There is a loose hierarchy of terms used instead of “hash” in various parts of the Fossil UI, terms we try to use consistently, though we have not always succeeded. We cover each of those terms in the sections below.

Names

Several Fossil interfaces accept a wide variety of check-in names: commit artifact hashes, ISO8601 date strings, branch names, etc.

Artifact hashes are names, but not all names are artifact hashes. We use the broader term to refer to the whole class of options, and we use the specific terms when we mean one particular type of name.

Versions

When an artifact hash refers to a specific commit, Fossil sometimes calls it a “VERSION,” a “commit ID,” or a “check-in ID.” This is a specific type of artifact hash, distinct from, let us say, a wiki article artifact hash.

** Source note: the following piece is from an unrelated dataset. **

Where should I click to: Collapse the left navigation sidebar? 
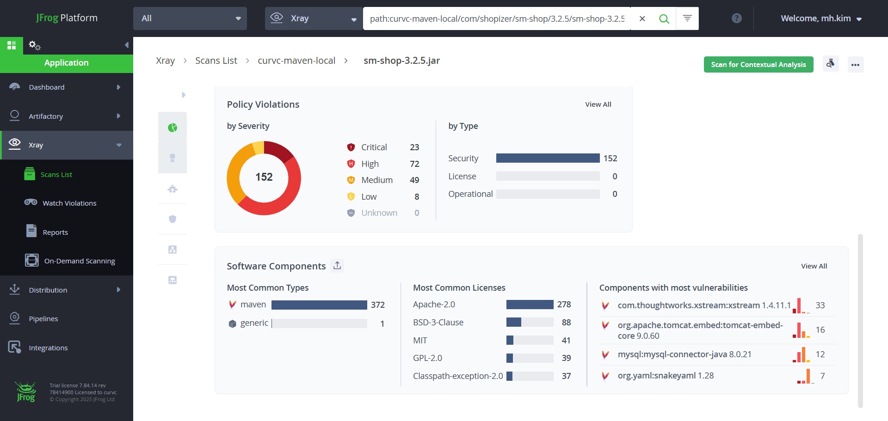coord(126,45)
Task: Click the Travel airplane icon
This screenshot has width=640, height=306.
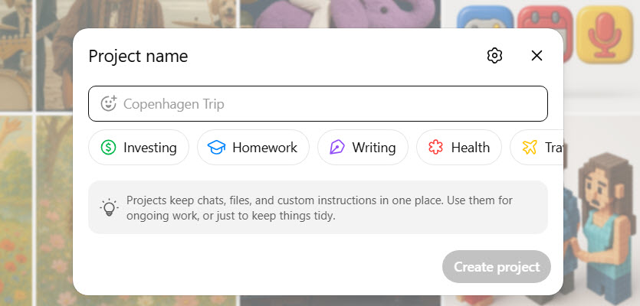Action: (x=530, y=148)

We may eventually settle on one of these terms, but all three are currently in common use within Fossil’s docs, UI, and programming interfaces.

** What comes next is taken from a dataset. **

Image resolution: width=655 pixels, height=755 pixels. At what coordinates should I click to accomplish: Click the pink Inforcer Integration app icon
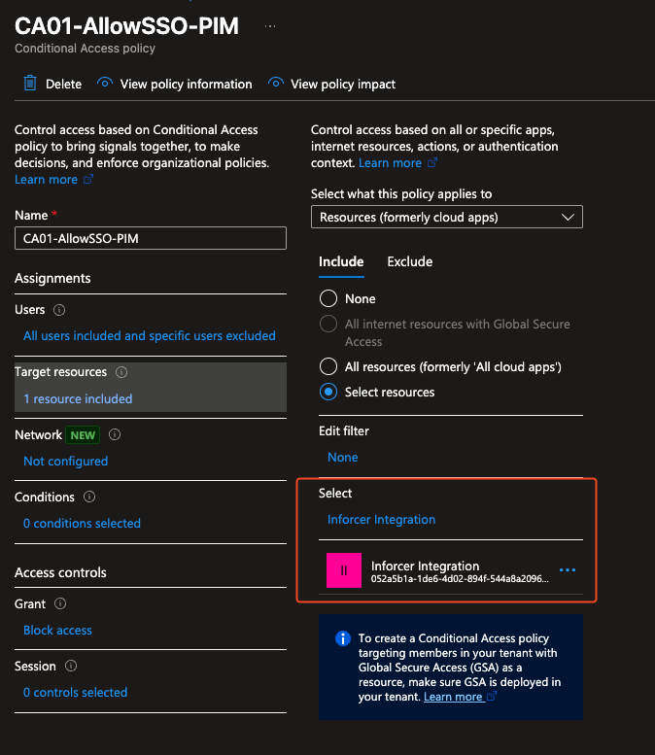[x=343, y=571]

A unique prefix of a VERSION hash is itself a VERSION. That is, if your repository has exactly one commit artifact with a hash prefix of “abc123”, then that is a valid version string as long as it remains unambiguous.

Unconventional Use Of The Term "UUID"

"UUID" is an acronym for "Univerially Unique Identifier". Hashes generated by SHA1 or SHA3-256 are universally unique (in practice, if not in theory) and they identify a particular artifact, and so it seems reasonable to refer to artifact hashes as UUIDs.

However, the term UUID has acquired a much stricter meaning than its name alone implies. Purists insist that UUIDs must be exactly 128 bits, that they must be displayed in a particular hexadecimal format that includes dashes at proscribed intervals, and that they must have four particular bits set aside to indicate the "type" of UUID. Fossil artifact hashes do not comply with any of these supplemental requirements, and so are not UUIDs in the strictest sense of the word. But the artifact hashes in Fossil are literally "univerally unique identifiers", and so they are sometimes called "UUIDs" anyhow.

Some readers are greatly annoyed by Fossil's use of "UUID" in its most literal sense. To those readers, the designer apologizes, and seeks your mercy by noting that when the term "UUID" first began to be used by Fossil, only SHA1 was supported and so all the artifact hashes were 128 bits, making them close to, if not exactly, in compliance with the rigid definition of the term. For his misuse of the term "UUID", the designer has been frequently rebuked. Some efforts have been made, over the ensuing years, to avoid and replace "UUID" in newer code and documentation. But it does not seem like such a serious issue as to require an immediate purge of the term from existing documentation, code, and database schemas, as some have suggested. Hence, the unconventional use of the term "UUID" lingers on in Fossil. Let new readers beware.

Places where the non-conforming use of "UUID" persists in Fossil are discussed in the sequel.

Repository DB Schema

Almost all remaining uses of the term "UUID" in Fossil derive from the blob.uuid table column. This is a key lookup column in the most important persistent Fossil DB table, so it influences broad swaths of the Fossil internals.

It is theoretically possible to rename this column and those it has influenced (e.g. purgeitem.uuid, shun.uuid, and ticket.tkt_uuid) by making Fossil detect the outdated schema and silently upgrade it, coincident with updating all of the SQL in Fossil that refers to these columns. But that is a large and error-prone edit that does serve any pressing need, and so is unlikely to happen any time soon. Hence, Fossil will likely continue to have “UUID” all through its internals.

In order to avoid needless terminology conflicts, Fossil code that refers to these columns also uses some variant of “UUID.” For example, C code that refers to SQL result data on blob.uuid usually calls the variable zUuid. Another example is the internal function uuid_to_rid(). Until and unless the columns are renamed, these associated function names will likely also go unchanged.

You may have local SQL code that digs into the repository DB using these column names. If so, be warned: we are not inclined to consider existence of such code sufficient reason to avoid renaming the columns. The Fossil repository DB schema is not considered an external user interface, and internal interfaces are subject to change at any time. We suggest switching to a more stable API: the JSON API, /timeline.rss, TH1, etc.

TH1 Scripting Interfaces

Some TH1 interfaces use “UUID” where they actually mean some kind of hash. For example, the $tkt_uuid variable, available via TH1 when customizing Fossil’s ticket system.

Because this is considered a public programming interface, we are unwilling to unilaterally rename such TH1 variables, even though they are "wrong". For now, we are simply documenting the unconventional terminology.

JSON API Parameters and Outputs

The JSON API frequently uses the term “UUID” in the same sort of way, most commonly in artifact and timeline APIs. As with the prior case, we can’t fix these without breaking code that uses the JSON API as originally designed, so our solutions are the same: document the unconventional usage.

manifest.uuid

If you have the manifest setting enabled, Fossil writes a file called manifest.uuid at the root of the check-out tree containing the commit hash for the current checked-out version. Because this is a public interface, we are unwilling to rename the file for correctness.